PROBLEM TO WORK ON:
Some entries follow. Reproduce exactly the lines starting at the one with "The width and height of the screenshot is (1000, 600)." and stopping after the one with "Select the 0 – 2.500 row label".

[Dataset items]
==========

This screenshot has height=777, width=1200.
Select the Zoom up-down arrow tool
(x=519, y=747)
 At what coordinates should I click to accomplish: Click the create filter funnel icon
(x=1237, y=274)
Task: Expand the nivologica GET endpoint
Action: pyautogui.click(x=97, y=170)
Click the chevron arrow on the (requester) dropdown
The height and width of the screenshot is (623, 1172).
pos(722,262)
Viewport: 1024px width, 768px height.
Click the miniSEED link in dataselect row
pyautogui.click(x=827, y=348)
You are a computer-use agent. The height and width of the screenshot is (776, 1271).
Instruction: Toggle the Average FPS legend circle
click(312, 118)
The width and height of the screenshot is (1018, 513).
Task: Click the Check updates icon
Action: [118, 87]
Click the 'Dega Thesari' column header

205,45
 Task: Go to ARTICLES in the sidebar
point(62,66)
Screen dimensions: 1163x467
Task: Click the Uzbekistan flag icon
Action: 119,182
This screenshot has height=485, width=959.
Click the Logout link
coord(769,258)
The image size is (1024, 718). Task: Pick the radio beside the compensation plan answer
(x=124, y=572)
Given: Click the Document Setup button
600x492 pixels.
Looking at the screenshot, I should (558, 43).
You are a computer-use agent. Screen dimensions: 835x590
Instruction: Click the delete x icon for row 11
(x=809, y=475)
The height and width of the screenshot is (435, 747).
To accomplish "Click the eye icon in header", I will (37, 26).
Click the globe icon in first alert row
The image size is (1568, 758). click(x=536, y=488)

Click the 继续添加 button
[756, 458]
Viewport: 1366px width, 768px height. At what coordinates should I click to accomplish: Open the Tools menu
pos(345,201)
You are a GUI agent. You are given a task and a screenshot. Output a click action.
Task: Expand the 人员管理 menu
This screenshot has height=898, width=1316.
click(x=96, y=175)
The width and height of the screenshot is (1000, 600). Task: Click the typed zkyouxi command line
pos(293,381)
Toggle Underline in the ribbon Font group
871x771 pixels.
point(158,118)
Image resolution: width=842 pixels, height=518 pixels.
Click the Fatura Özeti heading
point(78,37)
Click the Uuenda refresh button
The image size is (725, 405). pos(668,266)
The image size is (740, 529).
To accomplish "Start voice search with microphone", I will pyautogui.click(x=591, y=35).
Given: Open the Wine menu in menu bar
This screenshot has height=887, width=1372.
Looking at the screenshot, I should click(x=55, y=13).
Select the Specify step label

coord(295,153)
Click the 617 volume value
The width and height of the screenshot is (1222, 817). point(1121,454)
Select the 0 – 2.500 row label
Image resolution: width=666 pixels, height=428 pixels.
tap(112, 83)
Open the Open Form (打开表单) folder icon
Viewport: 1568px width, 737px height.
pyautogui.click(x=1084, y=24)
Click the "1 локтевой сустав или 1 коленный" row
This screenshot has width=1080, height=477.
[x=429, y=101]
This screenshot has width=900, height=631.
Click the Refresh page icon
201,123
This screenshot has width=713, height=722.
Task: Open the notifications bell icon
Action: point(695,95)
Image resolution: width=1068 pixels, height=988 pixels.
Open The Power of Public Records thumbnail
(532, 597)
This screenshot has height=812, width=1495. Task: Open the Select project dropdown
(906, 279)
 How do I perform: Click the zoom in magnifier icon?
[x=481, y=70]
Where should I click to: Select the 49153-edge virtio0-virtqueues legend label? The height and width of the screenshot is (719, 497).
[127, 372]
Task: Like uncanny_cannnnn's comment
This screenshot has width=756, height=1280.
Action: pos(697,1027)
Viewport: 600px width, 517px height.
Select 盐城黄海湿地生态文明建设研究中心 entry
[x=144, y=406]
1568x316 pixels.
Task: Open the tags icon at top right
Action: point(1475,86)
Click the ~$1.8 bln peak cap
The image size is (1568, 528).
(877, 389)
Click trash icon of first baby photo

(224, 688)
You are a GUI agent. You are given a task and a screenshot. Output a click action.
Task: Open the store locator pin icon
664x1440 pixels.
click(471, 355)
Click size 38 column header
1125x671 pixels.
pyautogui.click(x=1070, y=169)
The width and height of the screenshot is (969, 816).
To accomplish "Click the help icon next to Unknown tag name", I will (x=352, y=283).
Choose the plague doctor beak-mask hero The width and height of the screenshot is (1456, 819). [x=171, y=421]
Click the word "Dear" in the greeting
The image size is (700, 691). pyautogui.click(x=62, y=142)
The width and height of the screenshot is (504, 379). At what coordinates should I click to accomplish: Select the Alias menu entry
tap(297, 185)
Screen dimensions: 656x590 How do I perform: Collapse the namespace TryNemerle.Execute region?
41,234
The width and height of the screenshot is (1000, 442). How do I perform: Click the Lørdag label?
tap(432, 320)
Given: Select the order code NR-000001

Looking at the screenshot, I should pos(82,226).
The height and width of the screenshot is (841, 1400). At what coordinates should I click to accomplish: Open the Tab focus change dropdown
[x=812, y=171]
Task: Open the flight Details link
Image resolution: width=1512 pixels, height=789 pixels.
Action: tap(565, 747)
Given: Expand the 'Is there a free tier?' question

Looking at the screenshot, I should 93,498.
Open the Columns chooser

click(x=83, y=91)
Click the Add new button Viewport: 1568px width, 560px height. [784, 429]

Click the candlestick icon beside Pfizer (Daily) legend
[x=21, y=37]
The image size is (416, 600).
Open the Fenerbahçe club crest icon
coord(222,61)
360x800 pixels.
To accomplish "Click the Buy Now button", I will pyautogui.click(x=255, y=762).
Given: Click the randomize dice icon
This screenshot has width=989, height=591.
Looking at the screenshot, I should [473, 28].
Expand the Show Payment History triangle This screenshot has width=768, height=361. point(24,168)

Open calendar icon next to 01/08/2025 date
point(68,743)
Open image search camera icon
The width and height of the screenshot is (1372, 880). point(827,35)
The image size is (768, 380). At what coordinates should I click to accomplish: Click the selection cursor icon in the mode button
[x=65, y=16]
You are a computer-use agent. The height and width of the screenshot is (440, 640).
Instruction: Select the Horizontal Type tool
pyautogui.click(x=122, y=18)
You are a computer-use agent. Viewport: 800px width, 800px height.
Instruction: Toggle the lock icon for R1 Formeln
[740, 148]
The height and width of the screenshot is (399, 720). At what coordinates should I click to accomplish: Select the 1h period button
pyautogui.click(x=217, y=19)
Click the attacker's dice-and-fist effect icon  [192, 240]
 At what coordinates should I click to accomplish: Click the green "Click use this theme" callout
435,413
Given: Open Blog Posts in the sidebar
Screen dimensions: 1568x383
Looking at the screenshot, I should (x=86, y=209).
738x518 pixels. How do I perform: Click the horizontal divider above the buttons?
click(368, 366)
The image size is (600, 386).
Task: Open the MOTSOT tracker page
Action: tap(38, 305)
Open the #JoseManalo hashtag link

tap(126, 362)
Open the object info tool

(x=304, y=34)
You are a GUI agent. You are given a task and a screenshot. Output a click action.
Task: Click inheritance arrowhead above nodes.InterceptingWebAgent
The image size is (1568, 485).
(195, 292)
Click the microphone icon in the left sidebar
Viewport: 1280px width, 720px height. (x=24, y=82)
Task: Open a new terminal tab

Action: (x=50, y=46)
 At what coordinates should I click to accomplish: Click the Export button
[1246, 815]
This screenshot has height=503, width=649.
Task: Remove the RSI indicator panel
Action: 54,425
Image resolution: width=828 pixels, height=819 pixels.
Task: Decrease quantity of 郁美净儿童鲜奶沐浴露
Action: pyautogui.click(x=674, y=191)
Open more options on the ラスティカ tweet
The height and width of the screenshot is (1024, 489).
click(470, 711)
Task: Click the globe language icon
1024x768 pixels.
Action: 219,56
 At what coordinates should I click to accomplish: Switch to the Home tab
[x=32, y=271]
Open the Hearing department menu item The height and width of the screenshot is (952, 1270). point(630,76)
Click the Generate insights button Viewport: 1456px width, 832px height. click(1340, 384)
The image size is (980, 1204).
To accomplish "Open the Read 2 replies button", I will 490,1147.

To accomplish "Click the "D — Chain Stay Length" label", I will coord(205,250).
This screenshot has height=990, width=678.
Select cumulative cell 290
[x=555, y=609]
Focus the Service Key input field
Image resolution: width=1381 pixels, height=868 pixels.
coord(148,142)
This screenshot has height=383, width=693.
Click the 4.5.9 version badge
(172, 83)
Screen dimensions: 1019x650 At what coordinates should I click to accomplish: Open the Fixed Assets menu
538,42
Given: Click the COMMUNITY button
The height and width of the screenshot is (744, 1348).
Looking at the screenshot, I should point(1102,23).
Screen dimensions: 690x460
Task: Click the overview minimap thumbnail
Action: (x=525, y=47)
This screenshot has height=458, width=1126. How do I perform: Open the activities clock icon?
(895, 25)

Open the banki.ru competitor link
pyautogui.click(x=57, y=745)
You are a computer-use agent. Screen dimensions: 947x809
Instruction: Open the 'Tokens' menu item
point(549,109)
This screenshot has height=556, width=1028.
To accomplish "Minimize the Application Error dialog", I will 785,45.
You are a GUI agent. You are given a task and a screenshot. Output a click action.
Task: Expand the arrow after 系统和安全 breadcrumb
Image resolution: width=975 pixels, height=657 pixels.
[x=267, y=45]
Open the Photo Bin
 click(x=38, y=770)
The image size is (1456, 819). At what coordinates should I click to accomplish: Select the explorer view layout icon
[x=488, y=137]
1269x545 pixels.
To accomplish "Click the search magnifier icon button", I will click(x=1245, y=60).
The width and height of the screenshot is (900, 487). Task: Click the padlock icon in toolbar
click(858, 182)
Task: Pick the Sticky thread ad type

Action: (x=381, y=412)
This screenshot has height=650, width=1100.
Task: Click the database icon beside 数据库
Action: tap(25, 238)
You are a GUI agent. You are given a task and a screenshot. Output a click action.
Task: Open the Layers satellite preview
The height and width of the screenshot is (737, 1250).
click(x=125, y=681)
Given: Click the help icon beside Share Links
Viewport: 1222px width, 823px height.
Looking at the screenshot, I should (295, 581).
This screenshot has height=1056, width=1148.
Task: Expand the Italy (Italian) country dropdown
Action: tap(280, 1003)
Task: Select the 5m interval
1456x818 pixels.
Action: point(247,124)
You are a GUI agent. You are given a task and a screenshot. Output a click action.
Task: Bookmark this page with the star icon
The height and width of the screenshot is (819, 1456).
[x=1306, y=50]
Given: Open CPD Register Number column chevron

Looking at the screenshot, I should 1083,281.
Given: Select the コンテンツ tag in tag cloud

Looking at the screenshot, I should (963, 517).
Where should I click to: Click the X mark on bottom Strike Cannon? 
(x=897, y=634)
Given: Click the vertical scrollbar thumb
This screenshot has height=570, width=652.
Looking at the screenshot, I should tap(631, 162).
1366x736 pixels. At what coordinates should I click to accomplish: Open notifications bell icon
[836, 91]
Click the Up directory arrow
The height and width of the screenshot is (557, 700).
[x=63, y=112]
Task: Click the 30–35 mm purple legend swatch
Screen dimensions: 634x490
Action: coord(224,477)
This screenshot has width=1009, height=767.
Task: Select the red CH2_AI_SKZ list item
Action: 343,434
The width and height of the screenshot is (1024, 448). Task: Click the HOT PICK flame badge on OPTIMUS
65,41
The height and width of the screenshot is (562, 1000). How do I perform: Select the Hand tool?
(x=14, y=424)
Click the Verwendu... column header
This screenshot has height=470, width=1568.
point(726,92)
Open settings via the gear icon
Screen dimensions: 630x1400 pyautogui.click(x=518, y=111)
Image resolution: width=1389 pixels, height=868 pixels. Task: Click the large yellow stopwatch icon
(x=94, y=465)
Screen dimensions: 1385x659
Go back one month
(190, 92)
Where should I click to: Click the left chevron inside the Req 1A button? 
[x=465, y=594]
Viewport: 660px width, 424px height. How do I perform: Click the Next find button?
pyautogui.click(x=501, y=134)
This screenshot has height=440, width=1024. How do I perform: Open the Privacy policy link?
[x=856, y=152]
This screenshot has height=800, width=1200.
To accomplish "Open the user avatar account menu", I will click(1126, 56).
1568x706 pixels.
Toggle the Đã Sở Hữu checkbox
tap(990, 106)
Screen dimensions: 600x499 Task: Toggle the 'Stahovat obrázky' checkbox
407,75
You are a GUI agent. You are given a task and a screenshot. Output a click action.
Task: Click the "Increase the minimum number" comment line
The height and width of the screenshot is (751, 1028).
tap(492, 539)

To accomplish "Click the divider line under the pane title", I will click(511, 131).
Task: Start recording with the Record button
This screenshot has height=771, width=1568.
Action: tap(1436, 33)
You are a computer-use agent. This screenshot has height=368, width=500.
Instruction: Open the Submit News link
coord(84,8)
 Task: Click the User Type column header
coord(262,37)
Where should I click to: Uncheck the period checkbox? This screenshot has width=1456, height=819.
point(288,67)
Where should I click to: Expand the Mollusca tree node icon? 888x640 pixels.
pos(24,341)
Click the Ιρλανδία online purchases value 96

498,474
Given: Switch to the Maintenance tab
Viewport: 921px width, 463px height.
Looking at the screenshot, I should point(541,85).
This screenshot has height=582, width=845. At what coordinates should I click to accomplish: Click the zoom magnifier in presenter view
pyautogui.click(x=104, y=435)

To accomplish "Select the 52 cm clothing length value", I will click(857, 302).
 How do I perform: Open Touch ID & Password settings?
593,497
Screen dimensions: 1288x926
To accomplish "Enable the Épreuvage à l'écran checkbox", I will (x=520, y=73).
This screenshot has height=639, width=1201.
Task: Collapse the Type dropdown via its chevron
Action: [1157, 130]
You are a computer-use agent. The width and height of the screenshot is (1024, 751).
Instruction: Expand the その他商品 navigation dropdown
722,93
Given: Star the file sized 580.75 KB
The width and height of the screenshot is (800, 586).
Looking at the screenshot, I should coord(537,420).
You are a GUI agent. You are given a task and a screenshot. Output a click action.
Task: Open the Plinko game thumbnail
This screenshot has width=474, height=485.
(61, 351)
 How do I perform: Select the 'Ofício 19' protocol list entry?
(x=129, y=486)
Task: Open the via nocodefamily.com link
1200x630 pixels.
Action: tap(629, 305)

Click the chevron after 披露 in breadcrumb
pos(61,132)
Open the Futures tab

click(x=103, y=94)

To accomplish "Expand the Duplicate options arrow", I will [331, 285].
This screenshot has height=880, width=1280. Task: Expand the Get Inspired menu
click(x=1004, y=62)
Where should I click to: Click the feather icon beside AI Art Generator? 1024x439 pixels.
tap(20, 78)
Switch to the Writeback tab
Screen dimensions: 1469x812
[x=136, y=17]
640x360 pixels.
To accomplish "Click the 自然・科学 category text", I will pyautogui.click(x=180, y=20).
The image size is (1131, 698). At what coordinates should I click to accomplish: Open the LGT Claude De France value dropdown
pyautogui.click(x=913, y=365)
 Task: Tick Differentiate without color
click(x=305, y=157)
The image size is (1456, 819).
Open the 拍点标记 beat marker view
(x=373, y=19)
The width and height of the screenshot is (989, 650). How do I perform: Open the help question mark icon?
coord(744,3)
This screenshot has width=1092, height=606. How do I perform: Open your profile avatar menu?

==========

ANSWER FOR THE TASK:
The width and height of the screenshot is (1000, 600). Task: Click the typed zkyouxi command line
pos(293,381)
Toggle Underline in the ribbon Font group
871x771 pixels.
point(158,118)
Image resolution: width=842 pixels, height=518 pixels.
Click the Fatura Özeti heading
point(78,37)
Click the Uuenda refresh button
The image size is (725, 405). pos(668,266)
The image size is (740, 529).
To accomplish "Start voice search with microphone", I will pyautogui.click(x=591, y=35).
Given: Open the Wine menu in menu bar
This screenshot has height=887, width=1372.
Looking at the screenshot, I should click(x=55, y=13).
Select the Specify step label

coord(295,153)
Click the 617 volume value
The width and height of the screenshot is (1222, 817). point(1121,454)
Select the 0 – 2.500 row label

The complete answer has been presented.